После «Чонкина» Мендель уходит из кино в пражский драматический Театр на Виноградах. Кто-то разглядел в этом обиду на критиков, не принявших последнюю работу должным образом. Кто-то – усталость от новых рыночных условий кинопроизводства. Кто-то списывал уход на распад творческого тандема со Зденеком Свераком, к тому моменту уже активно сотрудничавшим как сценарист и актёр со своим сыном Яном[164]. Не сбрасывая со счетов эти версии, думается, решающим мотивом для ухода оказалась продажа прав на создание фильма по произведению Богумила Грабала «Я обслуживал английского короля» (Obsluhoval jsem anglickeho krale) Карелу Кахине. Возможность переноса книги на экран писатель обсуждал с Менделем в пору, когда роман был ещё не дописан (конец 1960-х – начало 1970-х гг.), но после смерти Грабала в 1997 г. выяснилось, что писатель успел раздать множество разрешений на экранизацию, в том числе на картонных подставках для пива, разным режиссёрам. Последовала череда громких судебный разбирательств и публичных выяснений отношений, апогеем же стал случай, имевший место на открытии Карловарского фестиваля в конце 1990-х гг., когда 60-летний Мендель побил тростью злополучного правообладателя. Как бы то ни было споры были разрешены в пользу оскароносного мэтра и в 2007 г. фильм «Я обслуживал английского короля» вышел в прокат.

Скандальный ореол, участие – впервые за 17 лет чешского фильма – в основной программе Берлинале[165] и фамилия Менделя в титрах обеспечили картине зрительский интерес, в результате чего лента заняла второе место прокатной таблицы за 2007 г., опередив «Шрека Третьего» (Shrek the Third, реж. Крис Миллер) и «Гарри Поттера и Орден Феникса» (Harry Potter and the Order of the Phoenix, реж. Дэвид Йейтс).

========================================

ЗАДАНИЯ К ВЫПОЛНЕНИЮ
1. Дословно перепишите из текста о Менделе отрывок от слов «Скандальный ореол, участие» до слов «реж. Дэвид Йейтс).» включительно.
2. Назовите всех людей, которые упомянуты в тексте о Менделе по имени или фамилии.

[Собранные записи данных]
========================================

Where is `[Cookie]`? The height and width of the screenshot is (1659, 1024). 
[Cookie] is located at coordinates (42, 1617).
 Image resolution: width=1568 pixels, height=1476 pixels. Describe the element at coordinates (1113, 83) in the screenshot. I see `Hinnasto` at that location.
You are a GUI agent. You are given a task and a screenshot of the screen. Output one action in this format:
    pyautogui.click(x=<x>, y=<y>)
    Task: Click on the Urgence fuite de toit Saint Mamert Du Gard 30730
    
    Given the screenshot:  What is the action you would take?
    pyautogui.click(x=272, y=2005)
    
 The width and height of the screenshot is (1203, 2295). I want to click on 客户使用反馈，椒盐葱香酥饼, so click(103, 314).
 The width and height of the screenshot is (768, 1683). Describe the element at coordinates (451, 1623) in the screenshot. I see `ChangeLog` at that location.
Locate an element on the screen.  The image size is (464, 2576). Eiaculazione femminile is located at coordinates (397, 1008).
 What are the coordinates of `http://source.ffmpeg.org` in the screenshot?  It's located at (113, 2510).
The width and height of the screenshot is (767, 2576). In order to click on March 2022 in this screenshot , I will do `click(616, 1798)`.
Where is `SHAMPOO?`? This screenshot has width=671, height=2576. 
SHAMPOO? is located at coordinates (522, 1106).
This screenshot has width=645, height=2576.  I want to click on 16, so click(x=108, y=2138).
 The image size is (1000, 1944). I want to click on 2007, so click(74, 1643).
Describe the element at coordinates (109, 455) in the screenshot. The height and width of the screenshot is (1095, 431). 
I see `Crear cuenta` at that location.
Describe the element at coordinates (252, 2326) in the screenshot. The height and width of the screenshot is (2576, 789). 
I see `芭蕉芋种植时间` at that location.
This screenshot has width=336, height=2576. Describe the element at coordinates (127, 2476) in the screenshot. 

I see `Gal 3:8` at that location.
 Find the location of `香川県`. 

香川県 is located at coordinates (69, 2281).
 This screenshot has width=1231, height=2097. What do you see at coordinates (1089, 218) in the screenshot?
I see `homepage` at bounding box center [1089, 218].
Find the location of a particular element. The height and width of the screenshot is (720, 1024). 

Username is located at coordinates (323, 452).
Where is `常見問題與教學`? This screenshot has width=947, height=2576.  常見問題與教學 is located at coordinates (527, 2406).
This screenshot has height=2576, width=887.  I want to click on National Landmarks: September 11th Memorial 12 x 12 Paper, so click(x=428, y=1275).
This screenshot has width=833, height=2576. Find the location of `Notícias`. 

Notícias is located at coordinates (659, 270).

========================================

ОТВЕТЫ К ЗАДАНИЯМ
1.
Скандальный ореол, участие – впервые за 17 лет чешского фильма – в основной программе Берлинале[165] и фамилия Менделя в титрах обеспечили картине зрительский интерес, в результате чего лента заняла второе место прокатной таблицы за 2007 г., опередив «Шрека Третьего» (Shrek the Third, реж. Крис Миллер) и «Гарри Поттера и Орден Феникса» (Harry Potter and the Order of the Phoenix, реж. Дэвид Йейтс).

2. Мендель, Зденек Сверак, Ян, Богумил Грабал, Карел Кахиня, Крис Миллер, Дэвид Йейтс